Request: Repeat the material below line for line, keeping every character unchanged.

Given records:
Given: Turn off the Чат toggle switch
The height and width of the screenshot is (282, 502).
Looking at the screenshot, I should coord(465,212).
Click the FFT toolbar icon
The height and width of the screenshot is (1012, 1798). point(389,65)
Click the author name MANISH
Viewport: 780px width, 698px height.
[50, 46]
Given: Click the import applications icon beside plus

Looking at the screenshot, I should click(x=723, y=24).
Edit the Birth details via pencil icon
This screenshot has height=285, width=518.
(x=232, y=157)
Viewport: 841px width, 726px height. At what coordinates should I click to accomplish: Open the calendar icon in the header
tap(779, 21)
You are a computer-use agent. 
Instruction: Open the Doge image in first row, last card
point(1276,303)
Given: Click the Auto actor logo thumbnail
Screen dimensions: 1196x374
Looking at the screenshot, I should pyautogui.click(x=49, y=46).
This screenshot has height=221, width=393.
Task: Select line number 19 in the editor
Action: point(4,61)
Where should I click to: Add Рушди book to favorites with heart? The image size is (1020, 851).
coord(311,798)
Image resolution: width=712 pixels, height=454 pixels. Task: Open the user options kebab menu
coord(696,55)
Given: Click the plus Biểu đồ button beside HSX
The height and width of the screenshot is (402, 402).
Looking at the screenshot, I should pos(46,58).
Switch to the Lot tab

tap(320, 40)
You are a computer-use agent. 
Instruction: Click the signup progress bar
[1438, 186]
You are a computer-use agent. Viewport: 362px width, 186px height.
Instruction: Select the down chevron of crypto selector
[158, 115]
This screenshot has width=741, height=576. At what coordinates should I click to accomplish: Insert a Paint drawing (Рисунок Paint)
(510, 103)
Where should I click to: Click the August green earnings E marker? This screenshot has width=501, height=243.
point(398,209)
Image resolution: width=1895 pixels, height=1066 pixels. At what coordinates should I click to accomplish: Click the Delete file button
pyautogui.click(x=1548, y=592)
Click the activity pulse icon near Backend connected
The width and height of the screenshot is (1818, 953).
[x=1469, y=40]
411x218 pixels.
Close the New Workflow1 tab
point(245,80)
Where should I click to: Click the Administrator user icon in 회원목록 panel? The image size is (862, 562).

Task result:
Given: Turn off the Чат toggle switch
The height and width of the screenshot is (282, 502).
Looking at the screenshot, I should coord(465,212).
Click the FFT toolbar icon
The height and width of the screenshot is (1012, 1798). point(389,65)
Click the author name MANISH
Viewport: 780px width, 698px height.
[50, 46]
Given: Click the import applications icon beside plus

Looking at the screenshot, I should click(x=723, y=24).
Edit the Birth details via pencil icon
This screenshot has height=285, width=518.
(x=232, y=157)
Viewport: 841px width, 726px height. At what coordinates should I click to accomplish: Open the calendar icon in the header
tap(779, 21)
You are a computer-use agent. 
Instruction: Open the Doge image in first row, last card
point(1276,303)
Given: Click the Auto actor logo thumbnail
Screen dimensions: 1196x374
Looking at the screenshot, I should pyautogui.click(x=49, y=46).
This screenshot has height=221, width=393.
Task: Select line number 19 in the editor
Action: point(4,61)
Where should I click to: Add Рушди book to favorites with heart? The image size is (1020, 851).
coord(311,798)
Image resolution: width=712 pixels, height=454 pixels. Task: Open the user options kebab menu
coord(696,55)
Given: Click the plus Biểu đồ button beside HSX
The height and width of the screenshot is (402, 402).
Looking at the screenshot, I should pos(46,58).
Switch to the Lot tab

tap(320, 40)
You are a computer-use agent. 
Instruction: Click the signup progress bar
[1438, 186]
You are a computer-use agent. Viewport: 362px width, 186px height.
Instruction: Select the down chevron of crypto selector
[158, 115]
This screenshot has width=741, height=576. At what coordinates should I click to accomplish: Insert a Paint drawing (Рисунок Paint)
(510, 103)
Where should I click to: Click the August green earnings E marker? This screenshot has width=501, height=243.
point(398,209)
Image resolution: width=1895 pixels, height=1066 pixels. At what coordinates should I click to accomplish: Click the Delete file button
pyautogui.click(x=1548, y=592)
Click the activity pulse icon near Backend connected
The width and height of the screenshot is (1818, 953).
[x=1469, y=40]
411x218 pixels.
Close the New Workflow1 tab
point(245,80)
Where should I click to: Click the Administrator user icon in 회원목록 panel? The image size is (862, 562).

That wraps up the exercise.